# 3DPrintBoardPro > Free Self Promotion >  ISG3D Starts Accepting Multiple Cryptocurrencies for 3D Printer Purchases

## ISG3D

*ISG3D starts accepting multiple cryptocurrencies for 3D printer purchases*


Jan 21, 2015 | By Simon
As Bitcoin keeps rising in popularity, it comes with little surprise that the digital currency has sparked a number of spin-off currencies known as cryptocurrencies.  At the start of 2014, there were roughly 3.2 million Bitcoin wallets internationally...and by year’s end, that number ballooned to 8 million. 



Among other currencies that have popped up alongside Bitcoin include Blackcoin, BitcoinDark, Dogecoin, Darkcoin, Litecoin, Feathercoin, Reddcoin and a host of other “coins” that have become among the most futuristic and alternative way of trading for goods and services.  But while the digital currency itself has amassed a large following, getting retailers and service providers to adopt it has been uphill battle...particularly due to the unstable nature of it.  The value of the Bitcoin alone fell 67% in 2014 from $800 to $320.  




Among other businesses that have faith in the digital currency however is a small 3D printing startup by the name of Impressions Samuel Guillemette 3D (*ISG3D*).  
Founded by Samuel Guillemette in Sherbrooke, Canada, ISG3D is an online 3D printing store (with plans to open up a physical retail space early 2015) that sells 3D printers, PLA Filaments, 3D printed parts and objects and 3D printing services.  Additionally, the company is working on their own line of 3D printers that will be manufactured in-house by the ISG3D engineering team.  

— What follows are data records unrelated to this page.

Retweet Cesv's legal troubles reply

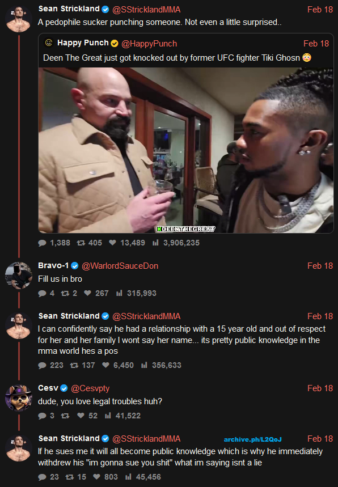(65, 416)
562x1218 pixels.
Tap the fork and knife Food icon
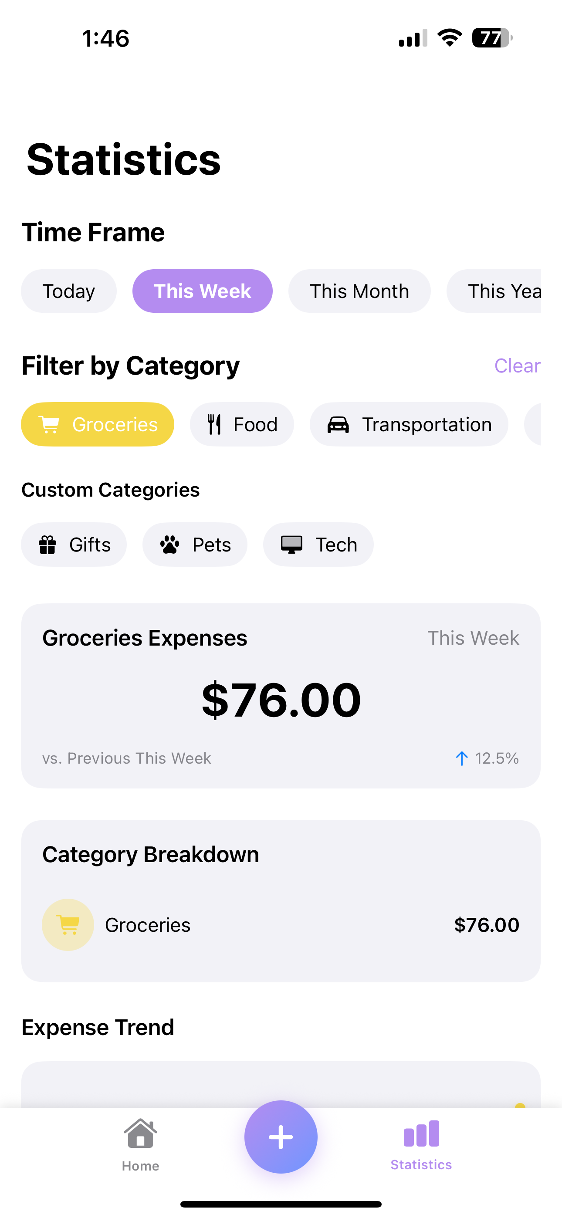coord(214,424)
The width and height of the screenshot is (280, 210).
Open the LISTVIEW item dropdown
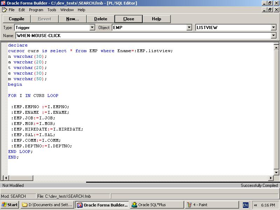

The company gained quite a bit of attention among Bitcoin and cryptocurrency enthusiasts recently when they became the first company to sell a custom-built 3D printer in exchange for the Bitcoin currency: the $899 (or 4.1984 BTC) *ISG11 3D Printer*.  In addition to proving his faith in the digital currency, the decision to make the transaction resulted in global support from the Bitcoin community and proved to be an effective way of marketing the 3D printers, too.    

Perhaps due to the success of his original Bitcoin/3D printer transaction, Guillemette announced yesterday that in addition to accepting Bitcoin, ISG3D will also begin accepting other forms of cryptocurrency through their new partnership with cryptocurrency exchange site *Shapeshift.io*:


Shapeshift currently allows users to instantly exchange 14 different cryptocurrencies against each other without requiring users to have to register for an account in order to use the platform.  
With the new partnership between ISG3D and Shapeshift, future ISG3D customers will now be able to pay for a 3D printer not just in cash or Bitcoin, but also 11 other cryptocurrencies that are accepted by the growing Shapeshift platform.  Among other currencies that are currently being accepted include Dogecoin, Litecoin, Blackcoin, Peercoin and many others.



“We are open to more collaboration with the cryptocurrency community,” said Guillemette on the ISG3D website.    
“We want to bring the best experience to the users.”

----------